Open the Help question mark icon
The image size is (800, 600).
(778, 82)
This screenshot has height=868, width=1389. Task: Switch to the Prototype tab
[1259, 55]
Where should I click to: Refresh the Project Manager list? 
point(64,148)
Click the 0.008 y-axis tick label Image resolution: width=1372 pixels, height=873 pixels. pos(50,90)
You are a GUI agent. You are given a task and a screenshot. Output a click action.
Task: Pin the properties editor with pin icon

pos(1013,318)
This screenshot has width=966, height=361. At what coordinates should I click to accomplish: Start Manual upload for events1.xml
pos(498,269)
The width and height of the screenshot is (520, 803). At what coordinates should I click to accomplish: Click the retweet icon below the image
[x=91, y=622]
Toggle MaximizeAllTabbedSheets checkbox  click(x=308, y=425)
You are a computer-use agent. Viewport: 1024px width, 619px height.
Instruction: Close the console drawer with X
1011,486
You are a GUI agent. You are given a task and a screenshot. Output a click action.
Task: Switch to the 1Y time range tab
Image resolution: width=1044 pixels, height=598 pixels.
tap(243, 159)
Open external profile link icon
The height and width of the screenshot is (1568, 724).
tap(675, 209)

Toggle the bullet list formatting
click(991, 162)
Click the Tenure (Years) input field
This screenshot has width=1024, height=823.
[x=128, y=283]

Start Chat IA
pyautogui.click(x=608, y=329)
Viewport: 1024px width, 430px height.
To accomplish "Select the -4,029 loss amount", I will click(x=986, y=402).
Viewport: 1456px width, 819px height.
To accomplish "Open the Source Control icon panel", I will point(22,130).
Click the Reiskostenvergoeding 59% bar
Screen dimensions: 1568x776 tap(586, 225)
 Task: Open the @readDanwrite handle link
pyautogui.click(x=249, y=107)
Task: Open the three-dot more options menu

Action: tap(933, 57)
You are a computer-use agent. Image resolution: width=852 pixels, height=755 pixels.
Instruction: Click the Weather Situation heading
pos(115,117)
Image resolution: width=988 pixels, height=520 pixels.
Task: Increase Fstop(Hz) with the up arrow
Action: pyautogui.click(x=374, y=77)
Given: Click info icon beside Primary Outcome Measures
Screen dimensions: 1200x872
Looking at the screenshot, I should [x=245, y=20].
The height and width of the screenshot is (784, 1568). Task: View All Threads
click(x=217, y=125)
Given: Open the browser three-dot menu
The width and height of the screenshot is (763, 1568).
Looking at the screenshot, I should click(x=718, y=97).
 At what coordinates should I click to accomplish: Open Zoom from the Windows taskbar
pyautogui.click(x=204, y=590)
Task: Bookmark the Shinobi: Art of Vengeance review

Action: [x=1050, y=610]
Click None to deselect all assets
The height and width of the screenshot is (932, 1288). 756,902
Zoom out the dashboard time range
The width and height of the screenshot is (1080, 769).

________

* _요구 사항_
위 기록 전체를 처음부터 끝까지 한 줄도 빠뜨리거나 고치지 말고 그대로 인용하세요.

* _작업 답변_
Open the Help question mark icon
The image size is (800, 600).
(778, 82)
This screenshot has height=868, width=1389. Task: Switch to the Prototype tab
[1259, 55]
Where should I click to: Refresh the Project Manager list? 
point(64,148)
Click the 0.008 y-axis tick label Image resolution: width=1372 pixels, height=873 pixels. pos(50,90)
You are a GUI agent. You are given a task and a screenshot. Output a click action.
Task: Pin the properties editor with pin icon

pos(1013,318)
This screenshot has width=966, height=361. At what coordinates should I click to accomplish: Start Manual upload for events1.xml
pos(498,269)
The width and height of the screenshot is (520, 803). At what coordinates should I click to accomplish: Click the retweet icon below the image
[x=91, y=622]
Toggle MaximizeAllTabbedSheets checkbox  click(x=308, y=425)
You are a computer-use agent. Viewport: 1024px width, 619px height.
Instruction: Close the console drawer with X
1011,486
You are a GUI agent. You are given a task and a screenshot. Output a click action.
Task: Switch to the 1Y time range tab
Image resolution: width=1044 pixels, height=598 pixels.
tap(243, 159)
Open external profile link icon
The height and width of the screenshot is (1568, 724).
tap(675, 209)

Toggle the bullet list formatting
click(991, 162)
Click the Tenure (Years) input field
This screenshot has width=1024, height=823.
[x=128, y=283]

Start Chat IA
pyautogui.click(x=608, y=329)
Viewport: 1024px width, 430px height.
To accomplish "Select the -4,029 loss amount", I will click(x=986, y=402).
Viewport: 1456px width, 819px height.
To accomplish "Open the Source Control icon panel", I will point(22,130).
Click the Reiskostenvergoeding 59% bar
Screen dimensions: 1568x776 tap(586, 225)
 Task: Open the @readDanwrite handle link
pyautogui.click(x=249, y=107)
Task: Open the three-dot more options menu

Action: tap(933, 57)
You are a computer-use agent. Image resolution: width=852 pixels, height=755 pixels.
Instruction: Click the Weather Situation heading
pos(115,117)
Image resolution: width=988 pixels, height=520 pixels.
Task: Increase Fstop(Hz) with the up arrow
Action: pyautogui.click(x=374, y=77)
Given: Click info icon beside Primary Outcome Measures
Screen dimensions: 1200x872
Looking at the screenshot, I should [x=245, y=20].
The height and width of the screenshot is (784, 1568). Task: View All Threads
click(x=217, y=125)
Given: Open the browser three-dot menu
The width and height of the screenshot is (763, 1568).
Looking at the screenshot, I should click(x=718, y=97).
 At what coordinates should I click to accomplish: Open Zoom from the Windows taskbar
pyautogui.click(x=204, y=590)
Task: Bookmark the Shinobi: Art of Vengeance review

Action: [x=1050, y=610]
Click None to deselect all assets
The height and width of the screenshot is (932, 1288). 756,902
Zoom out the dashboard time range
The width and height of the screenshot is (1080, 769).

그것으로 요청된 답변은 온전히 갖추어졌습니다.